I think the oddness of electric power here can well be symbolized by the local plugs. They are a weird combination of a European socket plus the one that is fit to Indian devices. Each plug has a switch next to it to turn it on: safety first, of course. I have not seen many electric devices with the right plug for the socket, but if you have an European instrument you can sure make it work: you just need to insert a pencil in the grounding hole to allow the plug to enter the hole, ignore the little sparkles you see (that sparkle must be what the switch is really for) and hope for the best.
There are mysterious reasons why sometimes the plugs don’t work with certain things. Most of times, thanks god (of electrical power), they do.
It’s just like India itself: nothing fits quite right, nothing is perfect; but it works, most of times, just fine.
And after a month of happily consuming the electrical resource of the country, you have to pay. The place you go to pay is called ESBS, and it has a few local office, which stick with the whole electric power style very well. A guard lets you in, asking you in English what are you there for, but of course not knowing enough of the language to really understand you answer.
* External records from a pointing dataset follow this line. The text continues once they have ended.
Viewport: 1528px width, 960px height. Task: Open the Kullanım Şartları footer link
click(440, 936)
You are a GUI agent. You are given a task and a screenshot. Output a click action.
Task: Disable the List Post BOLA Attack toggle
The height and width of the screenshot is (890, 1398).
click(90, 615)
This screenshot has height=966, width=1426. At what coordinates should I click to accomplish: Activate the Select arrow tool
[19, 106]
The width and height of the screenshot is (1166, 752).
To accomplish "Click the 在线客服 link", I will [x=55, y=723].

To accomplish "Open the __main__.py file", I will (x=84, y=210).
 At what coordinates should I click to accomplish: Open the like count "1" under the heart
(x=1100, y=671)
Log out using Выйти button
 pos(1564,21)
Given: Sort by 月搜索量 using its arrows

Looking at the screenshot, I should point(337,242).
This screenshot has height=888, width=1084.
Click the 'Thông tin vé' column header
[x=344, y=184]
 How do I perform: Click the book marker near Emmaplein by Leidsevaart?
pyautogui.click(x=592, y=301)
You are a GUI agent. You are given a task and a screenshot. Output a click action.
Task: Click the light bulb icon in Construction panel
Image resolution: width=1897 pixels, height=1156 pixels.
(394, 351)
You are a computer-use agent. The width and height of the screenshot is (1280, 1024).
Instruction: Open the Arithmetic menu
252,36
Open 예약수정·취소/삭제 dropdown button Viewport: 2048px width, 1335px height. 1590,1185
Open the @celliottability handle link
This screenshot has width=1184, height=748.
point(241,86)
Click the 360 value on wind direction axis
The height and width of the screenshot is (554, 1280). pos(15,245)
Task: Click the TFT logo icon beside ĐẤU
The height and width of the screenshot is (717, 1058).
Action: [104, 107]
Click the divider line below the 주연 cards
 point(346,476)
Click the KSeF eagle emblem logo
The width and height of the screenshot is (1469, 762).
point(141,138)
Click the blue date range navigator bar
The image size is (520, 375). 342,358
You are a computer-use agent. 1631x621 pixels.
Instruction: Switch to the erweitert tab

The office is one big room with four different counters: the small one at the entrance, with an old lady in saari counting money; the big counter on the left of the room, with a couple of computer and little temple for the gods; the one in front of it, a desk hosting two employees and big old folders full of papers; and finally, in the right part of the room the only one that looks like ticket window, with three men working behind it and glass in front. There’s some thirty people in the office, most of them simply hanging out. So you get to the one that looks like a payment counter and stay in line, for there’s a few person before you. But then of course they have nothing to do there, they’re just talking to the cashier, so it gets to be your turn and you ask the employee if he speaks English. Yes madam, he replies, and you explain him what you have to do. At the ends he points to the old lady counting money to tell you have to go there: he doesn’t speak English. The woman doesn’t either, but she calls someone that comes to the small desk in front of her, so you get there and finally, as he understands what you need to do, he sends you to the last counter, the big and crowded one with the altar and the computers. As you arrive the conversation stops and everyone - employees, customers or supposed to be so - stares at you, both because you are a girl and blond (everyone else in the office, aside from the old lady, is male) and because they are not doing anything anyways. You show your bill - again - to the employee and finally he says yes, you can pay.
You discover they don’t accept credit card, you must pay in cash. Also, you can’t pay just the bill you got, for which you would have cash, you must pay whatever electricity you have consumed until today, even though the new bill isn’t closed yet. If you like, you can even pay more than that and leave some deposit for the next month. But if you don’t have enough cash for that and you must come back another day, for it’s already four and the office will close.
No worries, the employee says with a smile, you still have a few days before they cut the power in your house. That is the one thing they are pretty efficient in doing.